## REQUIREMENT
From the entries below, copy exactly the lines from the one that contains "Image resolution: width=195" through the one that contains "Task: Open Sign", both included, and only those.

## DATA UNDER STUDY
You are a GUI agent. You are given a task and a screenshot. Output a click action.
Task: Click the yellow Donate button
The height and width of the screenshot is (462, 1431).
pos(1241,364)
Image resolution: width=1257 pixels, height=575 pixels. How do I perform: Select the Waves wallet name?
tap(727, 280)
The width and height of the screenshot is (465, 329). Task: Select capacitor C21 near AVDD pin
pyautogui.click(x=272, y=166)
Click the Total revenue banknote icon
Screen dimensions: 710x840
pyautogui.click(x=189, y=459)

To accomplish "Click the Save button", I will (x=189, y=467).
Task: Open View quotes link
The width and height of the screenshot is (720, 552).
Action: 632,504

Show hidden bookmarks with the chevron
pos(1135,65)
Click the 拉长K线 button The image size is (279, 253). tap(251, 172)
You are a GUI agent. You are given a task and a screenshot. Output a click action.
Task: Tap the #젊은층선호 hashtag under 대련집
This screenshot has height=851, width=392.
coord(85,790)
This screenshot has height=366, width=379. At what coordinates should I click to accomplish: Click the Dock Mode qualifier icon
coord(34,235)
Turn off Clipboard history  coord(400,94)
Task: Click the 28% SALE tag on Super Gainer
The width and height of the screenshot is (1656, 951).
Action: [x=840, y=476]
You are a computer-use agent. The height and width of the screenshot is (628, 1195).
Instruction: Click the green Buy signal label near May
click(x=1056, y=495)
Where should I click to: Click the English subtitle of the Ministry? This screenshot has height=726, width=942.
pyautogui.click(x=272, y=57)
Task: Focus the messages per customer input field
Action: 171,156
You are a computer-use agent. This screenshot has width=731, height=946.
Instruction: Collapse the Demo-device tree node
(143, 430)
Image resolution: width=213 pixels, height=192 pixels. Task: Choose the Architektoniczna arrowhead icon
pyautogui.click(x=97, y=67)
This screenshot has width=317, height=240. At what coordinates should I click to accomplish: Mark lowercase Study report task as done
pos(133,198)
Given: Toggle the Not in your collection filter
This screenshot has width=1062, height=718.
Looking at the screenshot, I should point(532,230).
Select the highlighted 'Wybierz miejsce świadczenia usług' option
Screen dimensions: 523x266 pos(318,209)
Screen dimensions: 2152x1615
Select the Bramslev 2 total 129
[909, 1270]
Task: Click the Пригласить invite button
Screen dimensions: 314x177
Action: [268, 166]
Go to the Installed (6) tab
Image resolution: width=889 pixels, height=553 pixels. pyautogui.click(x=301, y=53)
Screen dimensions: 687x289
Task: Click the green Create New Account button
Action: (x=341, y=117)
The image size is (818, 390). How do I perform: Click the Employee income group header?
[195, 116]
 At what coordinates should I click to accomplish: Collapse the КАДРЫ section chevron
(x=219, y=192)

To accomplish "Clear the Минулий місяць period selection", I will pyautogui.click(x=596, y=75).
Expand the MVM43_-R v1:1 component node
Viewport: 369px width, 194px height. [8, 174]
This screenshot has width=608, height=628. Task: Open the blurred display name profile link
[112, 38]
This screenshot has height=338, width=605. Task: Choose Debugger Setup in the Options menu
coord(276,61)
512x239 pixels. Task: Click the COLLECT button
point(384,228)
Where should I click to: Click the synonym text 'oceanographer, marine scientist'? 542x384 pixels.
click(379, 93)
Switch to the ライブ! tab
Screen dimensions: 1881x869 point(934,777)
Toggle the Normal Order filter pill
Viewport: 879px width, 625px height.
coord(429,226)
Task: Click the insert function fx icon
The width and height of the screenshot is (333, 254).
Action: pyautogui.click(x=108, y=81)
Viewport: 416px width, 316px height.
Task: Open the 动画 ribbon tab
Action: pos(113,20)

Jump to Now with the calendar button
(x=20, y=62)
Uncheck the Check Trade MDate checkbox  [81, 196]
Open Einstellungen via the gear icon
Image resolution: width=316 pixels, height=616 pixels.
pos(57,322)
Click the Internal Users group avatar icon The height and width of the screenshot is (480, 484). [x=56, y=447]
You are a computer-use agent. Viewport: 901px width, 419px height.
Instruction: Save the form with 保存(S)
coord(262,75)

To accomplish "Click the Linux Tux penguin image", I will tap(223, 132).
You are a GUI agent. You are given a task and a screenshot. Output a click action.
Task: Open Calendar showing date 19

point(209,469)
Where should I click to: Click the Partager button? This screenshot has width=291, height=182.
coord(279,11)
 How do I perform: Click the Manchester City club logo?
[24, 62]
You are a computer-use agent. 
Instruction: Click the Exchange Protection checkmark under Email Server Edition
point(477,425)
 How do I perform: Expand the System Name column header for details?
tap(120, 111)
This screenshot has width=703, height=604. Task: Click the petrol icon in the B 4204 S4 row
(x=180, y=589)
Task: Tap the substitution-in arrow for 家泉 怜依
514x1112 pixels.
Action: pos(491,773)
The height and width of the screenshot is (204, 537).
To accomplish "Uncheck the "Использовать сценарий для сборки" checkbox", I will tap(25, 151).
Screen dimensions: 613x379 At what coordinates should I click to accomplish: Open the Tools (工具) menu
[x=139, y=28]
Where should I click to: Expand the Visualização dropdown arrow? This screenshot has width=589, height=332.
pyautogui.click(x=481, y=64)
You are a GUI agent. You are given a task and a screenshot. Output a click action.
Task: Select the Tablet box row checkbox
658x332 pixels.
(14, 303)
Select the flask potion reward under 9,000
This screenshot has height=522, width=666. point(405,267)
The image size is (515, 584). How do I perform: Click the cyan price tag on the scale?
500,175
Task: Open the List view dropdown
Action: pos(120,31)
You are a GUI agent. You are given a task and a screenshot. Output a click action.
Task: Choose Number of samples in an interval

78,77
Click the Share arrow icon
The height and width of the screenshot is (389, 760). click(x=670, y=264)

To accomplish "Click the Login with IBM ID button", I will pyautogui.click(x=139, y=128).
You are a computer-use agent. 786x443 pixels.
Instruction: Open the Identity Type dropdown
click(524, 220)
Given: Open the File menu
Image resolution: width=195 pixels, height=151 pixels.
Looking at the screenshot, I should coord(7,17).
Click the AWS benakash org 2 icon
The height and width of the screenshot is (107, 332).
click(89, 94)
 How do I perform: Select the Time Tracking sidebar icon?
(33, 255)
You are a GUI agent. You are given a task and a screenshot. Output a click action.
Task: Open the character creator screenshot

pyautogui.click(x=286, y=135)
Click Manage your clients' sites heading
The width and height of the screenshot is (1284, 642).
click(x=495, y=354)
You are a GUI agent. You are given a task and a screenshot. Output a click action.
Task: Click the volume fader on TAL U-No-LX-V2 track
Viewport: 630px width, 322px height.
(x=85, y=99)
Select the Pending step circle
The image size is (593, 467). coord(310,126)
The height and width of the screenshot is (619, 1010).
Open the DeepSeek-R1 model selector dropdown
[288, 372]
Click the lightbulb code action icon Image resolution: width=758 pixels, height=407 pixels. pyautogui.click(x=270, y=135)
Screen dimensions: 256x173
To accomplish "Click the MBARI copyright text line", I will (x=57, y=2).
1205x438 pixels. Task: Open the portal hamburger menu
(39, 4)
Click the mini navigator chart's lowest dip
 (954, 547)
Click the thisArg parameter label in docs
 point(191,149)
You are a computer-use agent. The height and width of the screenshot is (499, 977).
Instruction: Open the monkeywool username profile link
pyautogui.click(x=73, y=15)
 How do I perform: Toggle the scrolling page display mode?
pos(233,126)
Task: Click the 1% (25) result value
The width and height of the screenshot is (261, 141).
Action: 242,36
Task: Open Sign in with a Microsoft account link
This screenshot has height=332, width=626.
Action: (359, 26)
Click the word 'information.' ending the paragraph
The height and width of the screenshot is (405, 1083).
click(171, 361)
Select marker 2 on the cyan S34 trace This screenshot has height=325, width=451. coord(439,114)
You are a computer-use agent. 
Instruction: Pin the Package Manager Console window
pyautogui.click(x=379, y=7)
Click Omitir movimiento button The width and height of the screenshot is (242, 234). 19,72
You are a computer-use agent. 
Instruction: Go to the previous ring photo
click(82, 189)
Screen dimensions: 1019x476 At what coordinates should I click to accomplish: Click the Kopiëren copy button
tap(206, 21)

## SOLUTION TO THIS PROBLEM
Image resolution: width=195 pixels, height=151 pixels.
Looking at the screenshot, I should coord(7,17).
Click the AWS benakash org 2 icon
The height and width of the screenshot is (107, 332).
click(89, 94)
 How do I perform: Select the Time Tracking sidebar icon?
(33, 255)
You are a GUI agent. You are given a task and a screenshot. Output a click action.
Task: Open the character creator screenshot

pyautogui.click(x=286, y=135)
Click Manage your clients' sites heading
The width and height of the screenshot is (1284, 642).
click(x=495, y=354)
You are a GUI agent. You are given a task and a screenshot. Output a click action.
Task: Click the volume fader on TAL U-No-LX-V2 track
Viewport: 630px width, 322px height.
(x=85, y=99)
Select the Pending step circle
The image size is (593, 467). coord(310,126)
The height and width of the screenshot is (619, 1010).
Open the DeepSeek-R1 model selector dropdown
[288, 372]
Click the lightbulb code action icon Image resolution: width=758 pixels, height=407 pixels. pyautogui.click(x=270, y=135)
Screen dimensions: 256x173
To accomplish "Click the MBARI copyright text line", I will (x=57, y=2).
1205x438 pixels. Task: Open the portal hamburger menu
(39, 4)
Click the mini navigator chart's lowest dip
 (954, 547)
Click the thisArg parameter label in docs
 point(191,149)
You are a computer-use agent. The height and width of the screenshot is (499, 977).
Instruction: Open the monkeywool username profile link
pyautogui.click(x=73, y=15)
 How do I perform: Toggle the scrolling page display mode?
pos(233,126)
Task: Click the 1% (25) result value
The width and height of the screenshot is (261, 141).
Action: 242,36
Task: Open Sign in with a Microsoft account link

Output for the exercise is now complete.